A study of strain effect on stretchable carbon nanotube gas sensors

Wearable electronics and sensors are drawing much attention with the emergence of the internet of things (IoT) and point-of-care testing (POTC) applications. Such wearable devices should be flexible and stretchable to account rather dynamic human motions. Recently, flexible and stretchable gas sensors have emerged as promising technologies to protect workers from exposure to toxic gases. This work presents a detailed study of the impact of strain on the morphology and performance of multi-walled carbon nanotube (MWCNT) based nitrogen dioxide (NO₂) gas sensors. To localize the strain effect on the CNT sensing region, rather than electrodes and support structures, we have developed a CNT gas sensor on dog-bone-shaped polydimethylsiloxane (PDMS) substrate. A tensile strain of up to 50% is applied, inducing cracks on the CNT sensing layer and thus altering the electrical resistance of sensors.

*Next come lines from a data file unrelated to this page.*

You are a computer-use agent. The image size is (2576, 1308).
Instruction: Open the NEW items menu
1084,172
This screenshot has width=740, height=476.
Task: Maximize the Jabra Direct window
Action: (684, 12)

In addition, a significant shift in the temperature coefficient of resistance (TCR) is observed. Under the assumption that thermally activated carriers overwhelm charge carrier scattering, the TCR of CNTs is altered when strained. Such a strain effect on NO₂ gas sensing performance is analyzed in detail. Our study could be applied to developing high-performance flexible and stretchable gas sensors.